The 6-part BBC wildlife series Lifesense, about how humans interact with other animals and how other animals perceive us, includes about 5 minutes of superb film of rats at Deshnok, shot by John Downer. If you want to see ship rats at their daftest and most hyperactive, this is where to look: I especially liked the bit where an outrageously cute baby rat is trying to gaze soulfully at the camera whilst being pummelled by a litter-mate. A double video-tape of the series is available in British-format (PAL) from The Video Shop, and in US-format (NTSC) from Walmart.com (select the Movies tab and then search on "Lifesense"). The Deshnok rats appear in the episode Life and Soul, which is the first section on the second tape.
The Tribune newspaper of India has an excellent long article on the architectural, historical and religious significance of Shri Karni Mata.
The Cairo Times has a very nice and sympathetic "colour" piece about the temple, describing the behaviour of some of the rats.
The karnimata.com site examines the history of Shri Karni Mata and of Karni herself: there are few photographs of the rats, but some nice ones of the building and of iconic paintings of Karni Mata and furry friends.
The Rats Have Rights campaign reprints a vivid description of The Sacred Rats of India by Francoise Cooperman (the same lady who took several of the photographs on this page). This article originally appeared in the September/October 1998 issue of the Rat & Mouse Gazette of the Rat & Mouse Club of America. Worryingly, it reports a massive drop in the number of rats at the temple during 1996 and 1997, owing to an outbreak of disease. Francoise has another account of her visit to Deshnok on her own Vermin Brewing website.
Frédéric Hemmer has several good photographs of rats frolicking around the grain-bin on the Deshnoke, Temple des Rats page of his French-language site L'Inde en 1001 Photos. However, the last time I looked the fourth photo' down was back to front!

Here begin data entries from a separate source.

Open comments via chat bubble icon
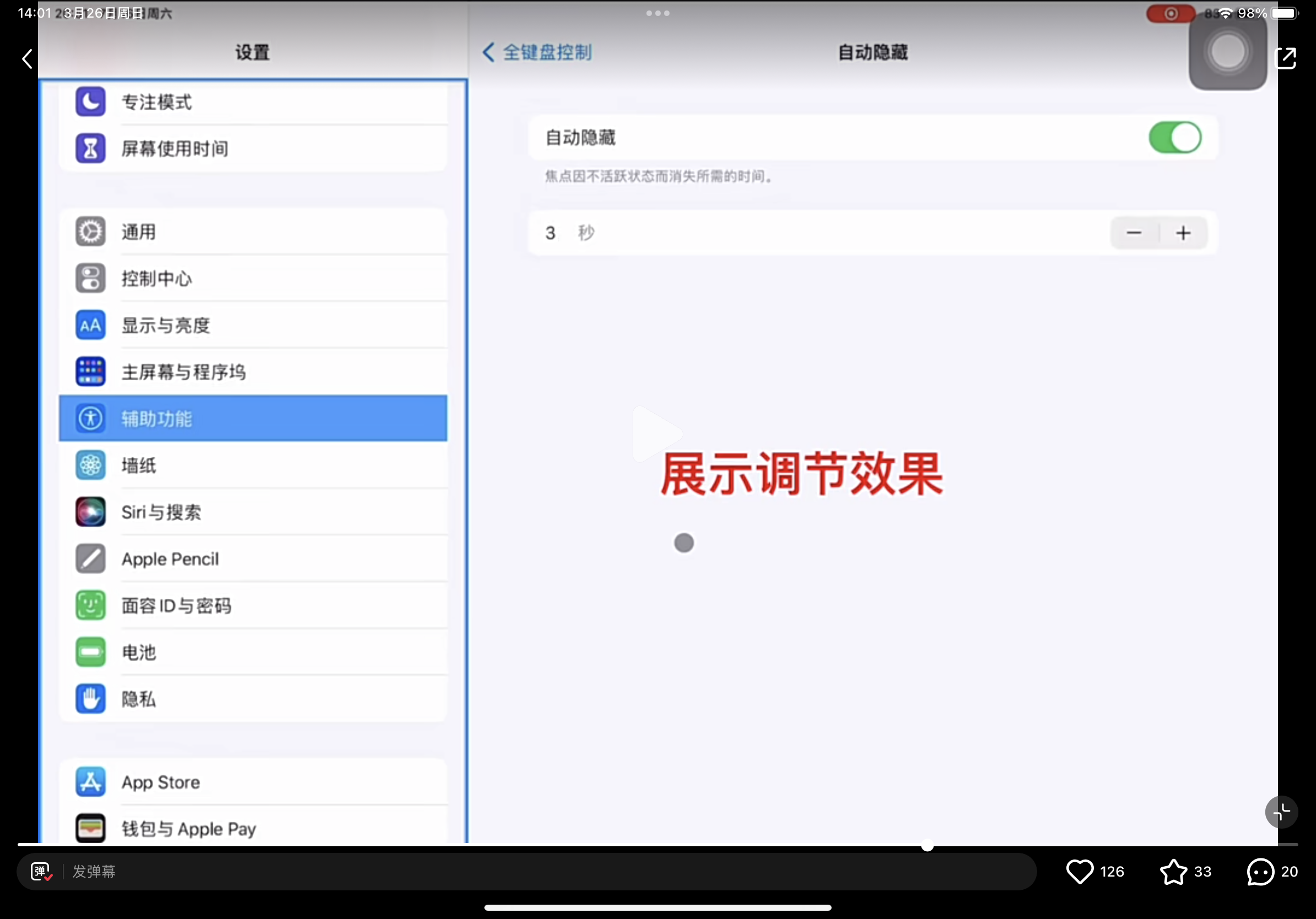[1260, 872]
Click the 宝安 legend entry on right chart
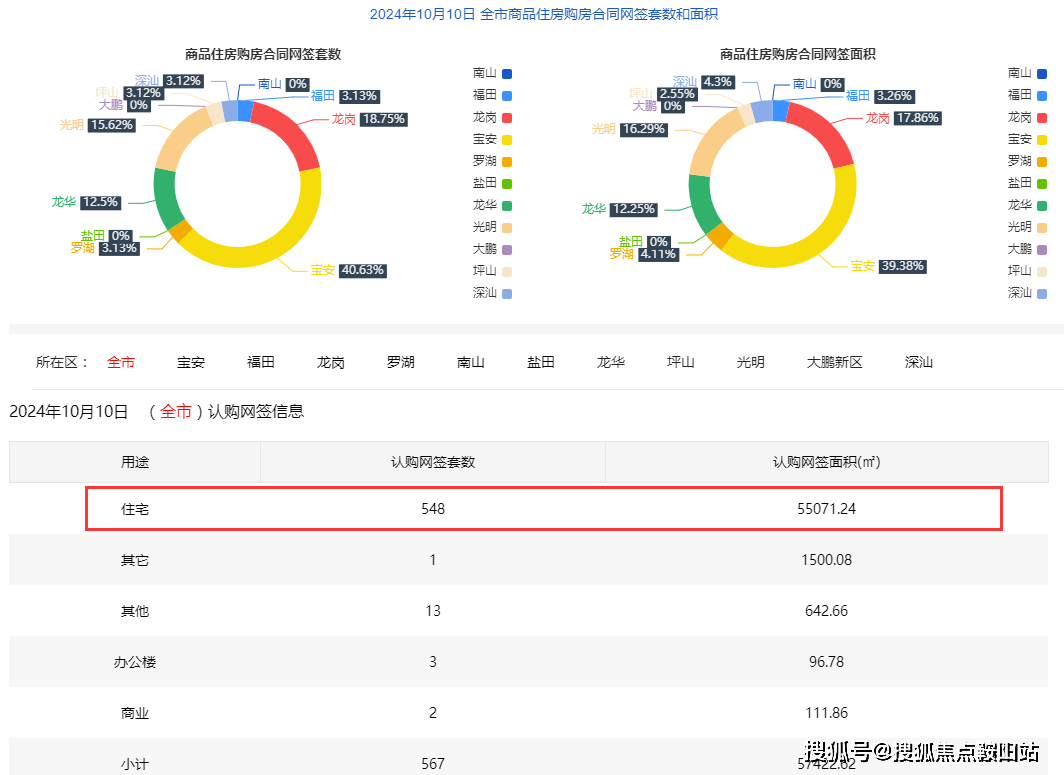This screenshot has height=775, width=1064. [1021, 139]
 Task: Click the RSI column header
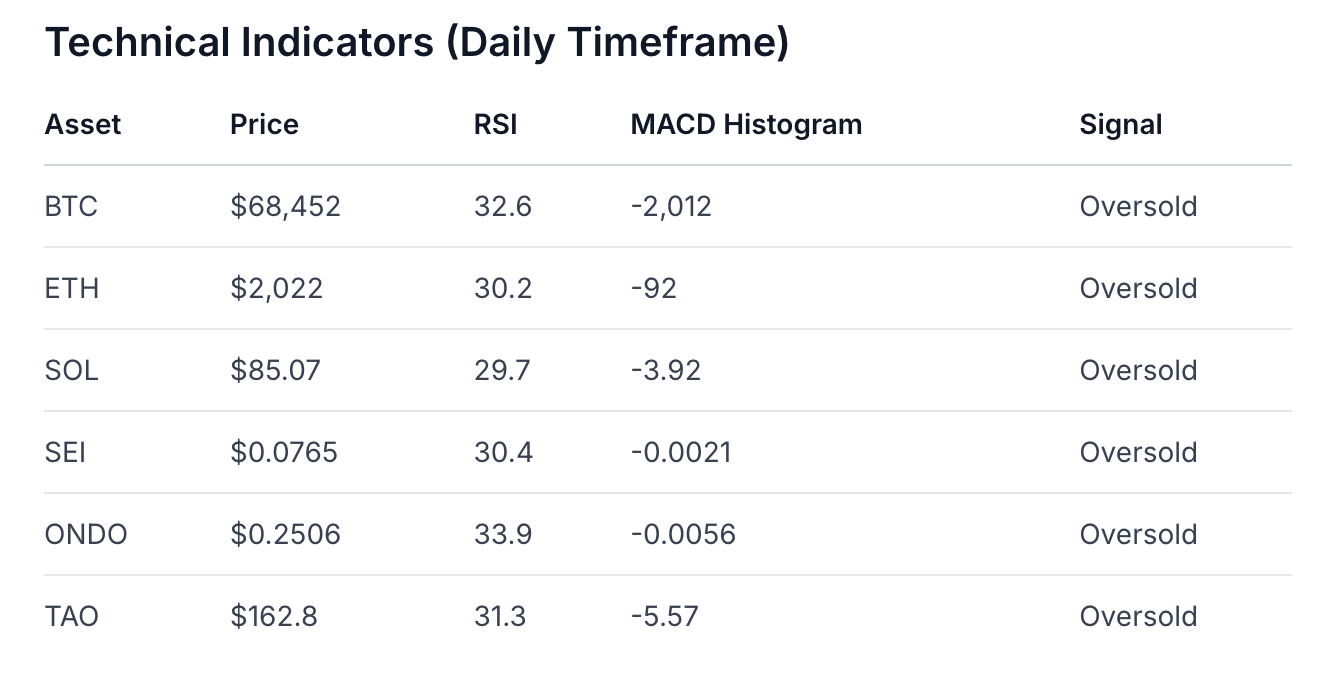[496, 125]
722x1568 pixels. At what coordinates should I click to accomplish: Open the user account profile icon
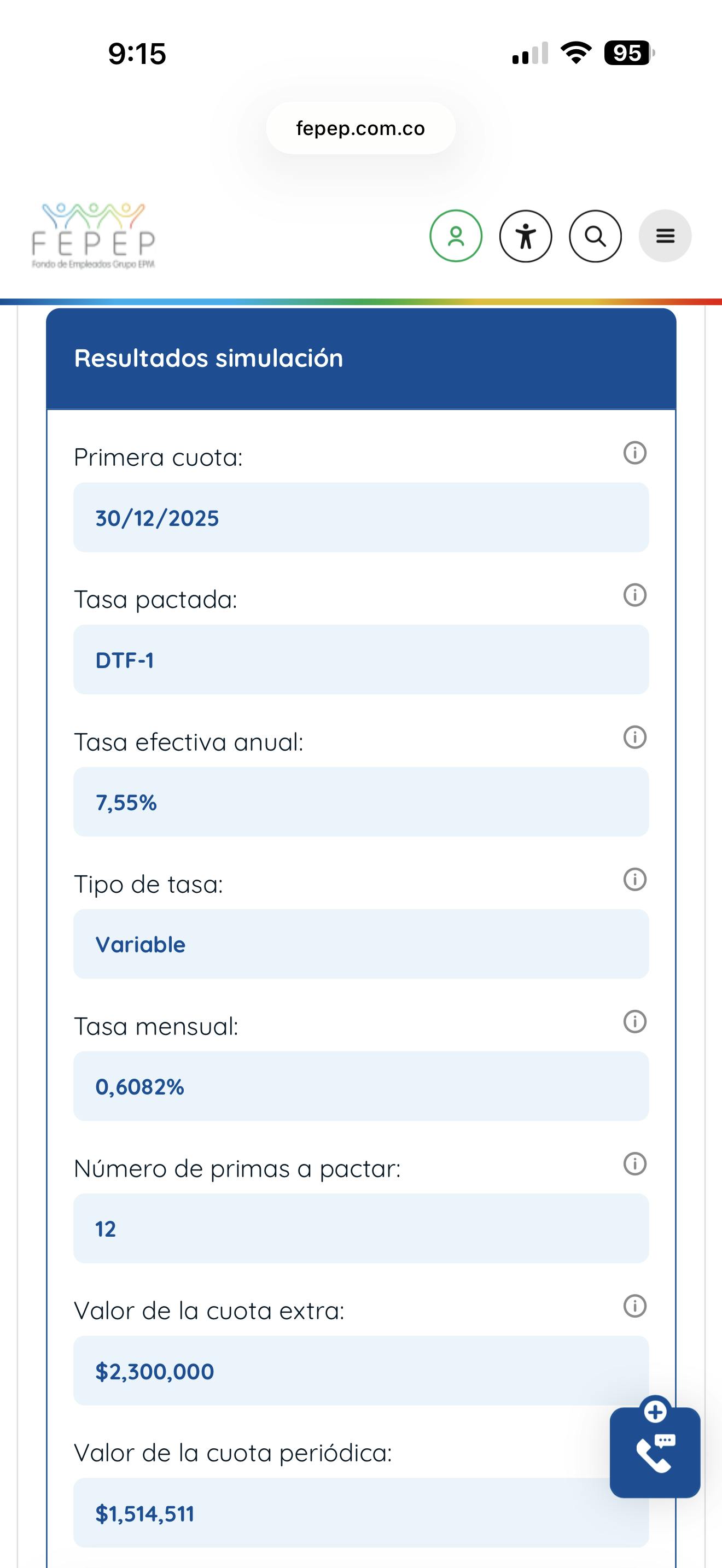(456, 236)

A site called TEXTILE INDIA Online has a set of several photographs of architectural details of the temple of Karni Mata. Unfortunately the resolution of these images is very poor: a pity, as they include shots of features one doesn't often see, such as a couple of the other shrines within the temple compound, and one of the lions at the gate.
Blue Mountain has a wonderful animated e-card of Lord Ganesh and his rat, with the rat actually skipping about by his master's feet.
The Hindu Net and the French-language site Ganesh, symbole et présence (which is in the process of providing English translations - of a sort) have collections of pictures of Ganesh, some of which show the rat being ridden, or feeding from his own dish of sweets.
www.indiahandicraft.net, a.k.a. Artha Enterprise, offers Indian hand-carved rat figurines in grey-green granite.